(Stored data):

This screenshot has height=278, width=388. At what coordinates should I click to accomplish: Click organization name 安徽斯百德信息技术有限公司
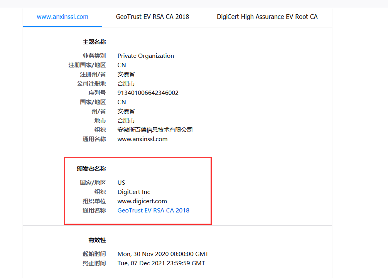coord(155,130)
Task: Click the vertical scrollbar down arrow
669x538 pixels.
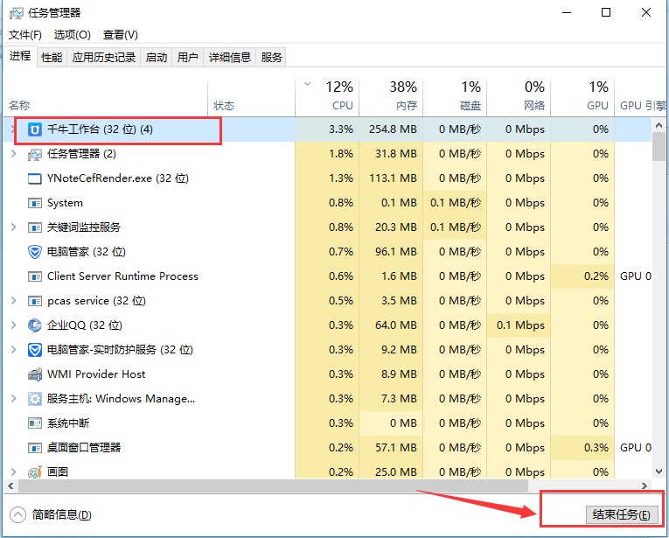Action: [660, 472]
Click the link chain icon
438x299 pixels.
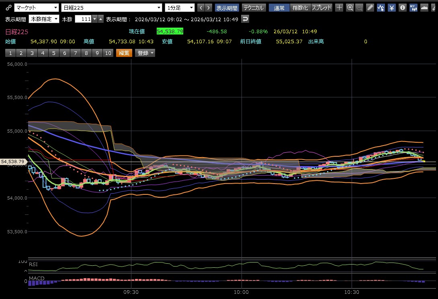tap(8, 8)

(What you need to do): Copy every record verbatim while leaving each picture out.

(Exercise answer):
This screenshot has height=278, width=388. At what coordinates should I click to accomplish: Click organization name 安徽斯百德信息技术有限公司
coord(155,130)
Task: Click the vertical scrollbar down arrow
669x538 pixels.
Action: [660, 472]
Click the link chain icon
438x299 pixels.
tap(8, 8)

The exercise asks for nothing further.